■ Task ■
Word for word, copy out the data below, omitting pictures.

■ Data supplied ■
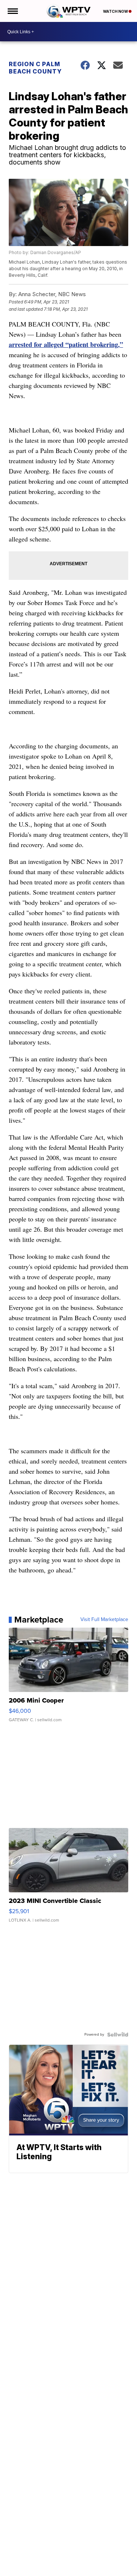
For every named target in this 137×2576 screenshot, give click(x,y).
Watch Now (116, 11)
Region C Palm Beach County (35, 67)
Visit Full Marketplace (104, 1619)
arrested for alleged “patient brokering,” (66, 344)
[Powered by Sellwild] (117, 2034)
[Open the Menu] (12, 11)
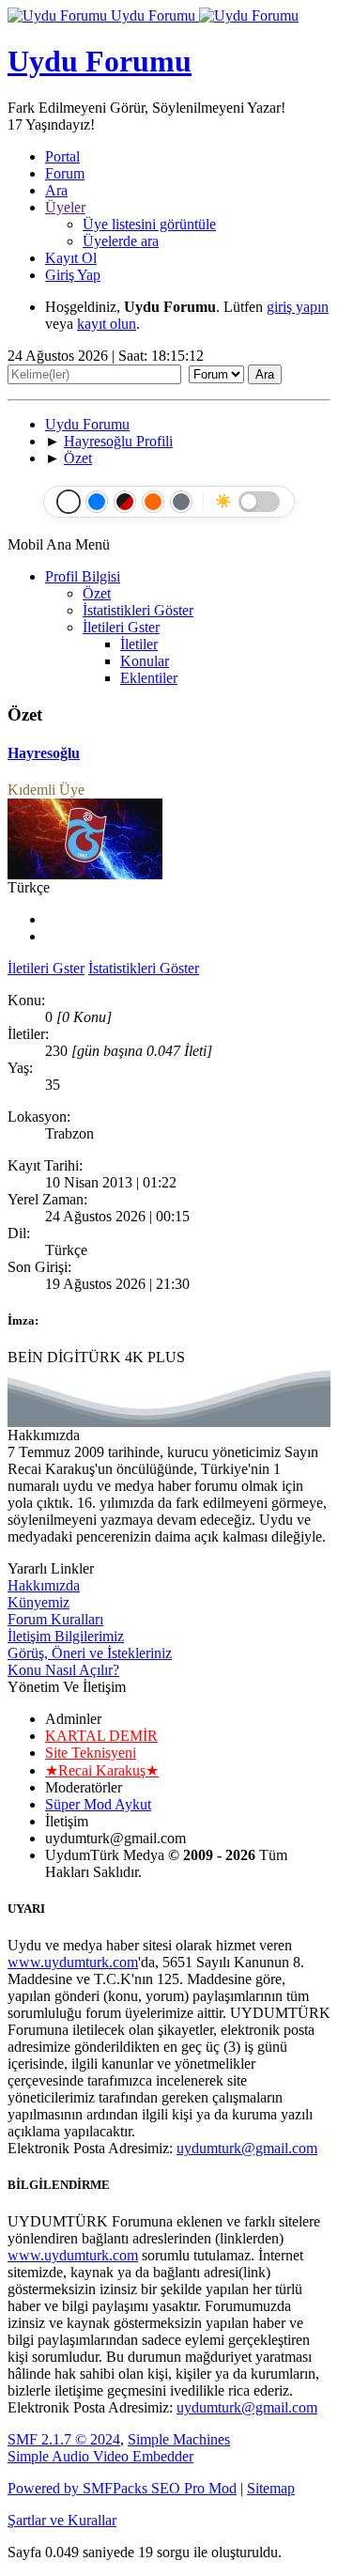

■ Task output ■
For every named target in this 137×2576 screenshot, give click(x,y).
Watch Now (116, 11)
Region C Palm Beach County (35, 67)
Visit Full Marketplace (104, 1619)
arrested for alleged “patient brokering,” (66, 344)
[Powered by Sellwild] (117, 2034)
[Open the Menu] (12, 11)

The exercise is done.